Is it hanging by a thread? "bleeding"?
Where is it broken?

Were you handling it?

-J


----------



## Dymondgeezer1 (Jun 1, 2010)

*Broken leg*

It is just dragging behind completely limp doesn't seem like there is bleeding and I think he fell off my hand while I was handling him

Cheers


----------



## lucozade3000 (Aug 16, 2008)

Dymondgeezer1 said:


> It is just dragging behind completely limp doesn't seem like there is bleeding and I think he fell off my hand while I was handling him
> 
> Cheers


Precisely why i can't stress enough that handling is a bad idea.
A picture would help to assess the damage.
Which leg is it? the big one at the back? and what kind of surface did it land on?
unfortunately, there is nothing you can do beside not handling your specimens.
Just wait and see in case of a miraculous recovery.
Keep an eye on it because it MAY start decomposing and the last thing you want is an infection developing especially in a warm and wet set-up.

Handling is unnecessary, doesn't make you look cool and is very risky for your animal.
I'm sure now you know that.
Get some pics up, maybe it's not that bad..

-J


----------



## Dymondgeezer1 (Jun 1, 2010)

*Broken leg*

Yeah it's the back leg, do you think he will die then? I didn't hande him to look cool I was handling him alone in my room as I like handling him and was told they are handlable.

Many thanks for the advice and help though!


----------



## Dymondgeezer1 (Jun 1, 2010)

*Pics of leg*

I will get pics tonight


----------



## ch4dg (Jul 24, 2008)

Dymondgeezer1 said:


> _*I think*_ he fell off my hand while I was handling him


did he fall while you were handling him or not, i'm guessing you would of noticed.

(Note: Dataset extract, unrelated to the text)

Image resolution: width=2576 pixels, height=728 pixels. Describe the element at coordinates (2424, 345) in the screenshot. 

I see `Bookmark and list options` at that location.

but anyways, how old is he? as there is a chance he can save it over the next moult or 2.
this has happen to me due to a colony setup one had 2 leg damaged and ok now(legs grew back) and is in a seperate tank
it depends on how serious it is whether he'll die or not, but they are very tough and built for fighting and losing a limb or to


----------



## Dymondgeezer1 (Jun 1, 2010)

*Broken leg*

Yes he did fall but not that far but I'm guessing he could have landed funny and he is not adult yet so he should still have a few moults it's good to hear your one is fine hopefully there's hope for mine


----------



## lucozade3000 (Aug 16, 2008)

Dymondgeezer1 said:


> Yes he did fall but not that far but I'm guessing he could have landed funny and he is not adult yet so he should still have a few moults it's good to hear your one is fine hopefully there's hope for mine


Of course there's hope! as i said earlier it might not be that bad but keep a close eye on it.
Scorpions DO NOT regenerate lost limbs. They MIGHT partially regrow a leg IF they are still young and still have a few moults to go through.
An adult has no chance to even partially regenerate anything.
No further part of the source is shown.